> _Task prompt_:
Copy each of the items below word for word, with nothing changed.

> _The records_:

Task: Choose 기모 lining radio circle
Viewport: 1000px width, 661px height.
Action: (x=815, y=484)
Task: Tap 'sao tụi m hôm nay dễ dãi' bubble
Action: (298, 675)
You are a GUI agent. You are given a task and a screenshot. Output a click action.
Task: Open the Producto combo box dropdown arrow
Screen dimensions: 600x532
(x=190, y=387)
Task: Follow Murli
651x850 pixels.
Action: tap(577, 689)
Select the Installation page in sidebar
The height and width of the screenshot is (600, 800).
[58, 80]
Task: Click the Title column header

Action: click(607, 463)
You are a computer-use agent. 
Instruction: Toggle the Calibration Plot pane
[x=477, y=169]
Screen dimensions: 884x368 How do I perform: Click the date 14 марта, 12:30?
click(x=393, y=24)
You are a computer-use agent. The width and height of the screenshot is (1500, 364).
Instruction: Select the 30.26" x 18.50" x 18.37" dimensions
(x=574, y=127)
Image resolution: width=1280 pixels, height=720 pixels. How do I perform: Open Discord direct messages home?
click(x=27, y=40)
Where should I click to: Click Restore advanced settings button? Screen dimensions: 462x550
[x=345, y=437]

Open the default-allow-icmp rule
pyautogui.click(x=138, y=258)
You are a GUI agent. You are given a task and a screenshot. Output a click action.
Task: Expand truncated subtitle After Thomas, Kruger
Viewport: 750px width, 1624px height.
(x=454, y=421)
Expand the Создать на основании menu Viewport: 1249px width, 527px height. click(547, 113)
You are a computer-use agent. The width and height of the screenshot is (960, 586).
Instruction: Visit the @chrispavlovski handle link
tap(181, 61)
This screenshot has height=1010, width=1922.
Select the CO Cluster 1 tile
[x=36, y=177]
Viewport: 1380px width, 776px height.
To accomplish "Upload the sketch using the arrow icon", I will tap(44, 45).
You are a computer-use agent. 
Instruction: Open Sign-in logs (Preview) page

> _Answer to the task_:
Task: Choose 기모 lining radio circle
Viewport: 1000px width, 661px height.
Action: (x=815, y=484)
Task: Tap 'sao tụi m hôm nay dễ dãi' bubble
Action: (298, 675)
You are a GUI agent. You are given a task and a screenshot. Output a click action.
Task: Open the Producto combo box dropdown arrow
Screen dimensions: 600x532
(x=190, y=387)
Task: Follow Murli
651x850 pixels.
Action: tap(577, 689)
Select the Installation page in sidebar
The height and width of the screenshot is (600, 800).
[58, 80]
Task: Click the Title column header

Action: click(607, 463)
You are a computer-use agent. 
Instruction: Toggle the Calibration Plot pane
[x=477, y=169]
Screen dimensions: 884x368 How do I perform: Click the date 14 марта, 12:30?
click(x=393, y=24)
You are a computer-use agent. The width and height of the screenshot is (1500, 364).
Instruction: Select the 30.26" x 18.50" x 18.37" dimensions
(x=574, y=127)
Image resolution: width=1280 pixels, height=720 pixels. How do I perform: Open Discord direct messages home?
click(x=27, y=40)
Where should I click to: Click Restore advanced settings button? Screen dimensions: 462x550
[x=345, y=437]

Open the default-allow-icmp rule
pyautogui.click(x=138, y=258)
You are a GUI agent. You are given a task and a screenshot. Output a click action.
Task: Expand truncated subtitle After Thomas, Kruger
Viewport: 750px width, 1624px height.
(x=454, y=421)
Expand the Создать на основании menu Viewport: 1249px width, 527px height. click(547, 113)
You are a computer-use agent. The width and height of the screenshot is (960, 586).
Instruction: Visit the @chrispavlovski handle link
tap(181, 61)
This screenshot has height=1010, width=1922.
Select the CO Cluster 1 tile
[x=36, y=177]
Viewport: 1380px width, 776px height.
To accomplish "Upload the sketch using the arrow icon", I will tap(44, 45).
You are a computer-use agent. 
Instruction: Open Sign-in logs (Preview) page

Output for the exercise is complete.